- Born: Denis Sergeevich Kalinin 1980 (age 45–46) Pskov, Russian SFSR, Soviet Union
- Other name: "The Salesman Maniac"
- Conviction: Murder
- Criminal penalty: 19 years imprisonment

Details
- Victims: 14
- Span of crimes: September – November 2005
- Country: Russia
- States: Pskov, Chuvashia, Rostov
- Date apprehended: 2012

= Denis Kalinin =

Russian robber and serial killer

Denis Sergeevich Kalinin (Дени́с Сергеевич Кали́нин; born 1980), known as The Salesman Maniac (Маньяк-коммивояжёр), is a Russian robber and serial killer. Between September and October 2005, using his salesman job as a ruse, he killed 14 pensioners in Pskov, Chuvashia and most notably the Rostov Oblast, stealing their belongings afterwards.

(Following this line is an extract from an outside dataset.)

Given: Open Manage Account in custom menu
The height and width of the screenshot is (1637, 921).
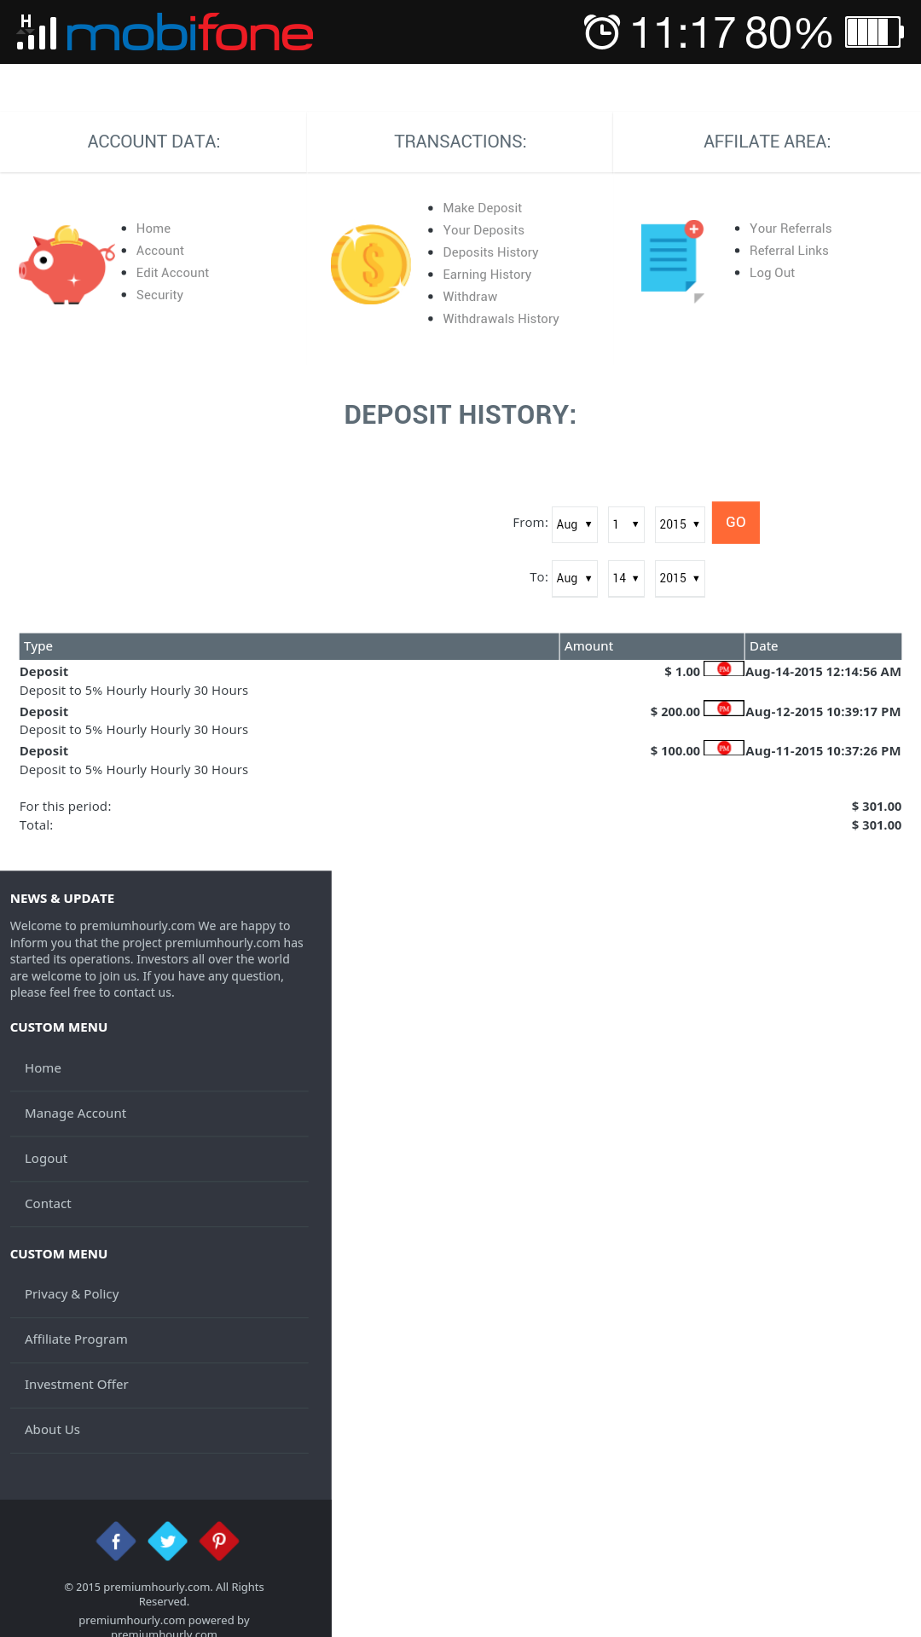Looking at the screenshot, I should click(x=75, y=1114).
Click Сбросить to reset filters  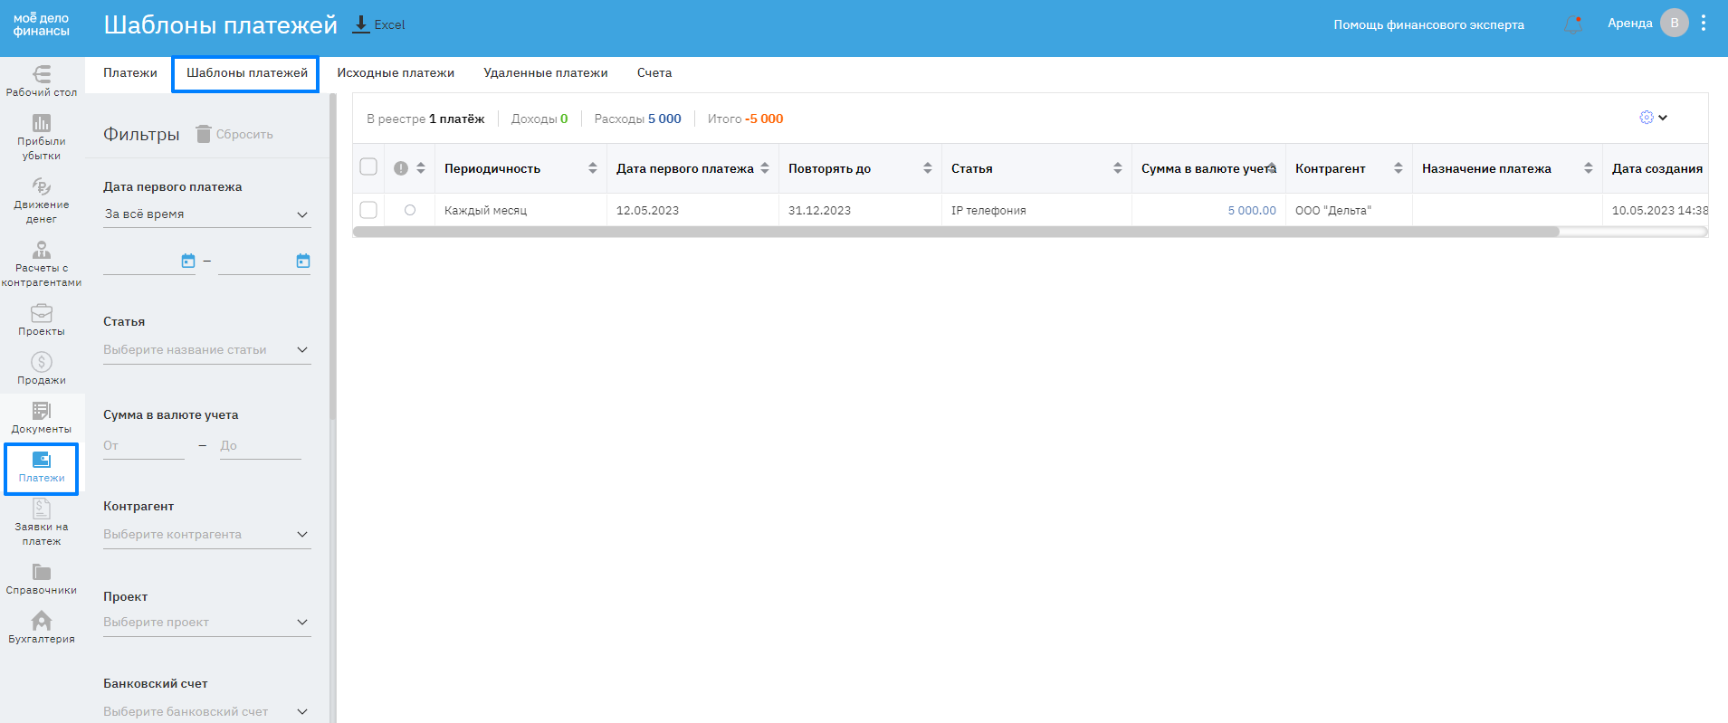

== Early life and murders ==
Denis Kalinin was born in Pskov in 1980. Unemployed at age 24, he supported himself through minor thefts, wasting it mostly on slot machines, alcohol and drugs. At some point, he decided to kill pensioners during the robberies.

He committed his first murder in his hometown of Pskov, on 20 September, killing a 93-year-old woman, before moving to Rostov-on-Don. Kalinin got a job as a salesman to commit his crimes, choosing lonely elderly people as victims, as their children and grandchildren often lived far away. He managed to sell a wide variety of electrical household appliances to the pensioners, which, for the most part, were unnecessary. To the first victim, he sold an electric kettle for 1,500 rubles, and to another man, who was almost 100 years old, he gave an electric massager.

Kalinin, on the other hand, easily managed to gain the trust of the naive pensioners. Moreover, it was rather important for him to communicate with them, as they willingly gave the young man money for the unnecessary house appliances. They especially agreed to the purchase when they were told by Kalinin that he would drop by again, in case they needed assistance with the product or couldn't understand the instructions properly. Those repeated visits by Kalinin ended in murder. To confuse law enforcement, he operated in different cities: starting in Pskov, he committed additional murders in Cheboksary, Rostov-on-Don, Morozovsk, Tsimlyansk, Aksay, Bataysk and finally Zimovniki. After killing an elderly man in Morozovsk, where everyone knew each other, it became clear that a killer was operating in the area, penetrating through the houses of the elderly. However, there were no signs of forced entry, indicating that the pensioners themselves let the killer into their homes.

== Arrest and sentence ==
The killings stopped abruptly, but a female pensioner in the Rostov Oblast became an accidental victim of a drunken row - for which, the cold case of the "Salesman Maniac" was reopened, just in case. At the end of 2012, it turned out that there were enough fingerprints left, and that they could be used to track down the killer. It turned out to be an average-looking man named Denis Kalinin, who was serving an 8-year sentence for robbery. He immediately admitted everything, explaining how and why he killed the pensioners. Kalinin also confided that he drank before each murder to calm down his nerves. He gave the following reasoning as a motive:I robbed them because they could not resist. They had money, they saved for a rainy day.An employee of the company which Kalinin worked at also recalled one interesting conversation with him:He appeared to be an ordinary person, inconspicuous. But once he said something like: "The old man annoys me. Shuffling, gray hair. You need to live up to 45, a maximum of 50, and then why? It's necessary to concede life to the young".On 14 March 2014, for the murders of the 14 pensioners, Kalinin was sentenced by the Morozovsk Court of the Rostov Oblast to 19 years imprisonment.